Glossary
Domain
The set of all possible input values (x-values) for which a function or relation is defined, often restricted by square roots of negative numbers or division by zero.
Example:
For the function y = √(x - 2), the domain is x ≥ 2 because the expression under the square root cannot be negative.
Explicit Functions
Functions where the dependent variable (y) is directly expressed or isolated in terms of the independent variable (x), typically in the form y = f(x).
Example:
y = 3x² - 5 is an explicit function where y is clearly defined by x.
Graph (of an equation with x and y)
The visual representation of all ordered pairs (x, y) that satisfy a given equation, showing the geometric relationship between the variables.
Example:
The graph of x² + y² = 9 is a circle centered at the origin with a radius of 3.
Horizontal Interval
A segment of a graph where the y-value remains constant while the x-value changes, meaning the rate of change of x with respect to y (Δx/Δy) is zero, and the slope is zero.
Example:
On a roller coaster ride, a flat section where the height doesn't change as the car moves forward represents a horizontal interval.
Implicit Functions
Equations where the dependent variable (y) is not isolated and is intertwined with the independent variable (x), often requiring implicit differentiation to find the derivative.
Example:
The equation sin(xy) = x + y is an implicit function because y cannot be easily solved for in terms of x.

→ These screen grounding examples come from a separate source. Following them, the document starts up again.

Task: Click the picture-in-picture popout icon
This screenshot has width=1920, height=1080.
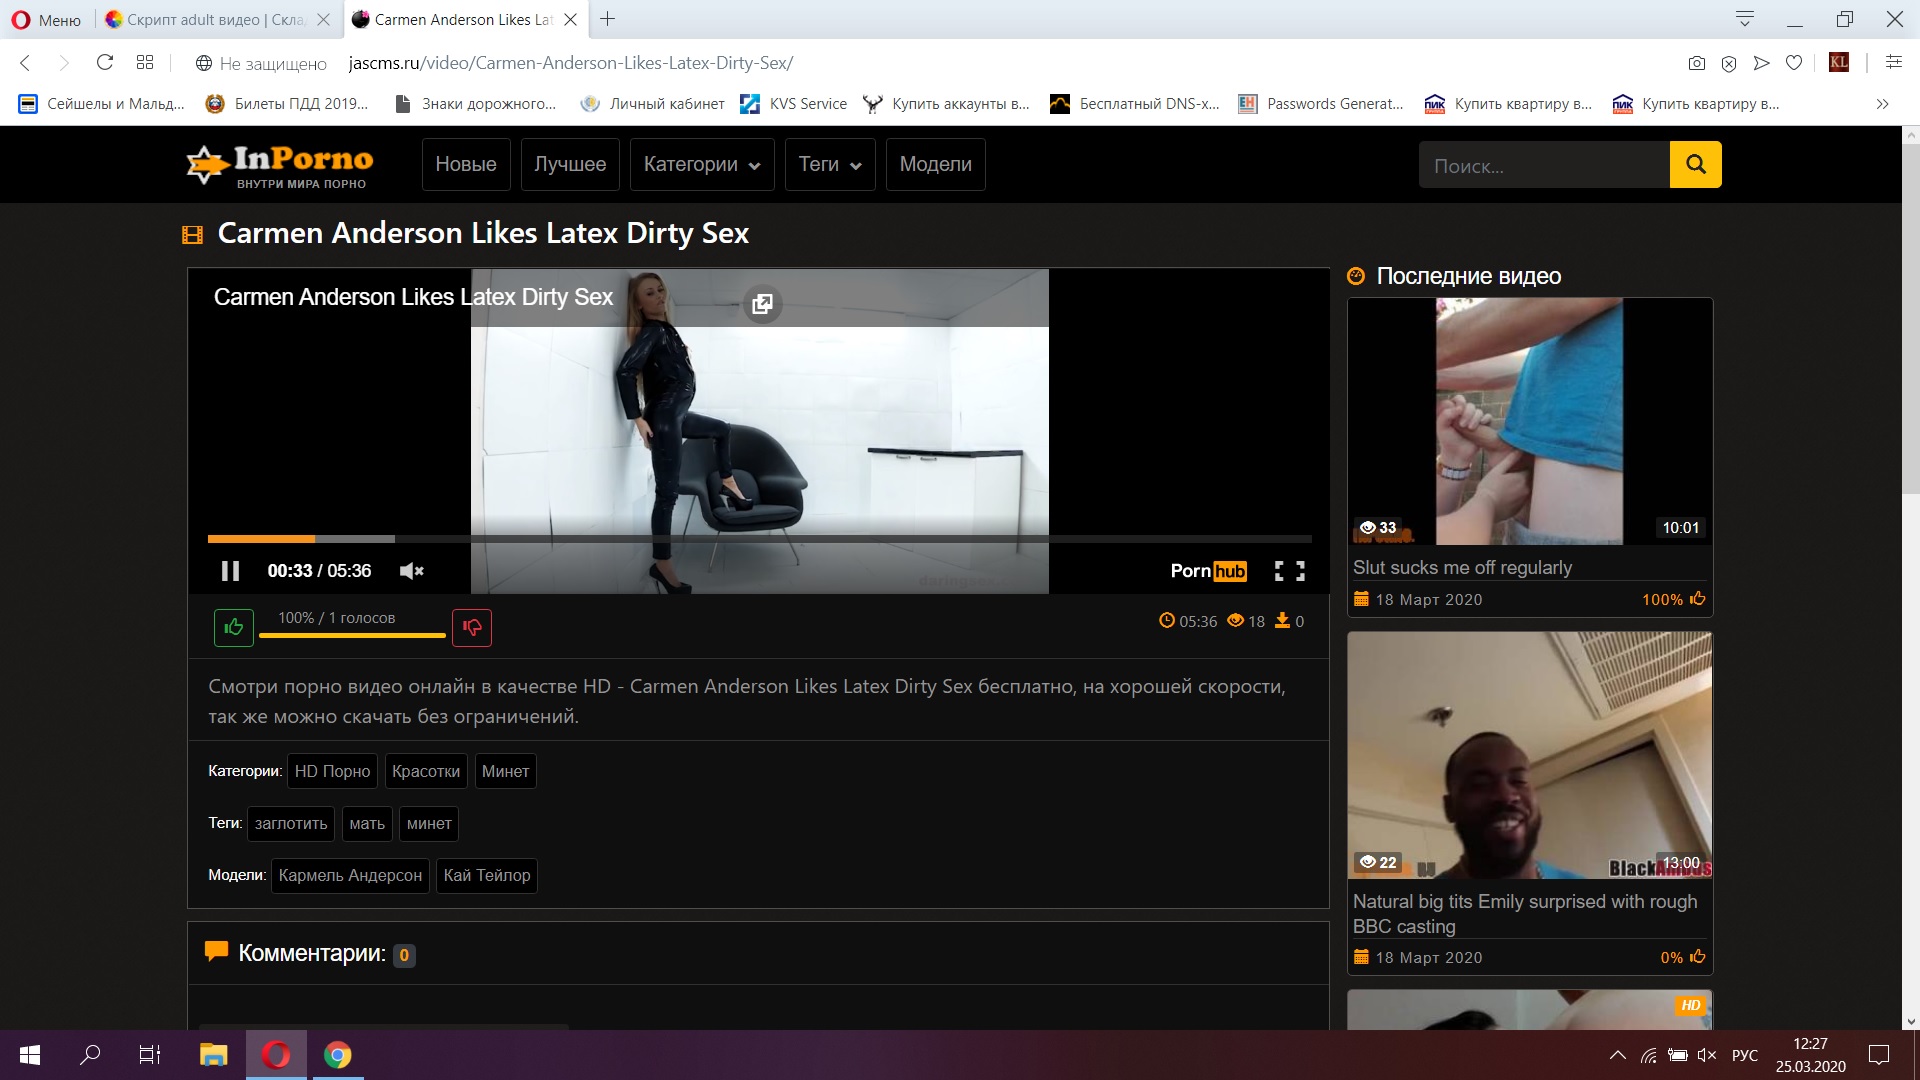Action: (762, 304)
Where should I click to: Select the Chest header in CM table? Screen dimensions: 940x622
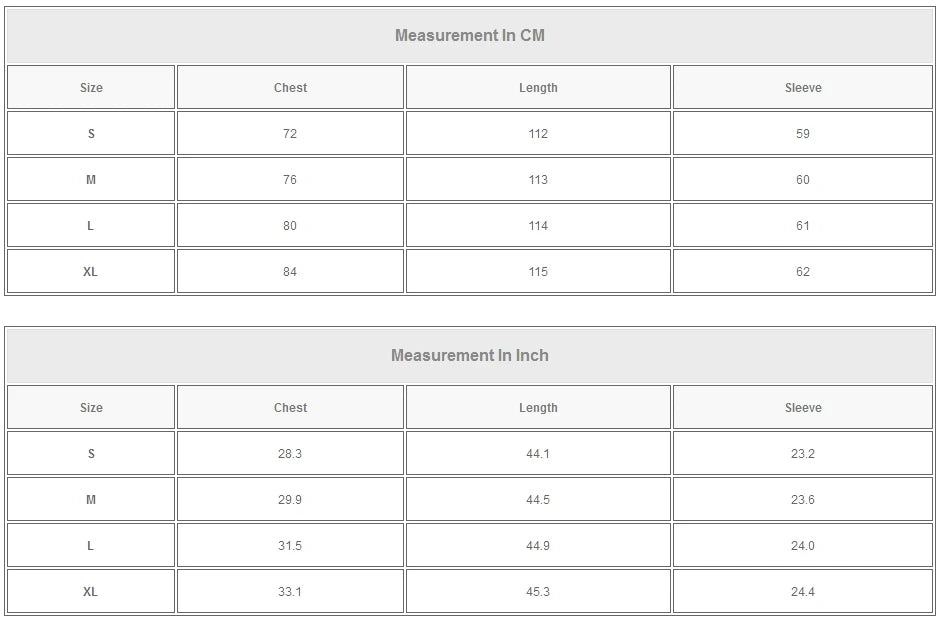(x=290, y=88)
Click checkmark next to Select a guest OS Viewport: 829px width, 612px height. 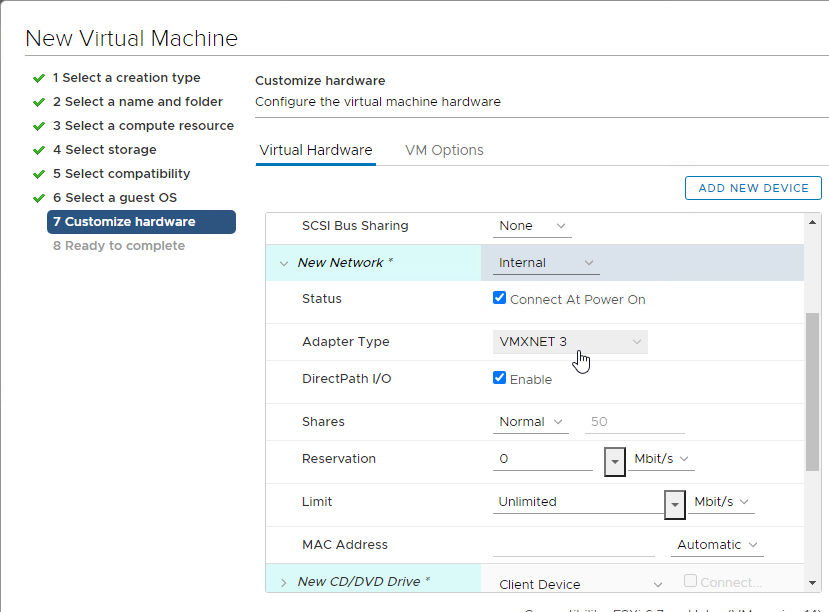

Implicitly Defined Functions
Equations where variables (x and y) are mixed and y is not easily isolated, describing a relationship between them rather than explicitly defining y in terms of x.
Example:
The equation x³ + y³ = 6xy defines a folium of Descartes, where y is implicitly related to x.
Negative Slope
Indicates that as the independent variable (x) increases, the dependent variable (y) decreases, resulting in a downward trend on the graph from left to right.
Example:
A car's fuel tank level showing a negative slope over time indicates fuel consumption.
Positive Slope
Indicates that as the independent variable (x) increases, the dependent variable (y) also increases, resulting in an upward trend on the graph from left to right.
Example:
A company's profit graph showing a positive slope indicates increasing profits over time.
Range
The set of all possible output values (y-values) that a function or relation can produce, corresponding to its defined domain.
Example:
For the function y = x², the range is y ≥ 0 since squaring any real number results in a non-negative value.
Slope (Δy/Δx)
A measure of the steepness and direction of a line or curve, calculated as the ratio of the change in y (vertical change) to the change in x (horizontal change) between two points.
Example:
A road with a slope of 0.05 means that for every 100 feet traveled horizontally, the elevation increases by 5 feet.
Solving for One Variable
The process of algebraically rearranging an equation to express one variable in terms of the other, which can reveal explicit functions from an implicit relation.
Example:
When solving for one variable in x = y², we get y = ±√x, showing two explicit functions.
Vertical Interval
A segment of a graph where the x-value remains constant while the y-value changes, meaning the rate of change of y with respect to x (Δy/Δx) is undefined, and the slope is undefined.
Example:
A wall in a video game, where the x-coordinate is fixed but the y-coordinate can vary, represents a vertical interval.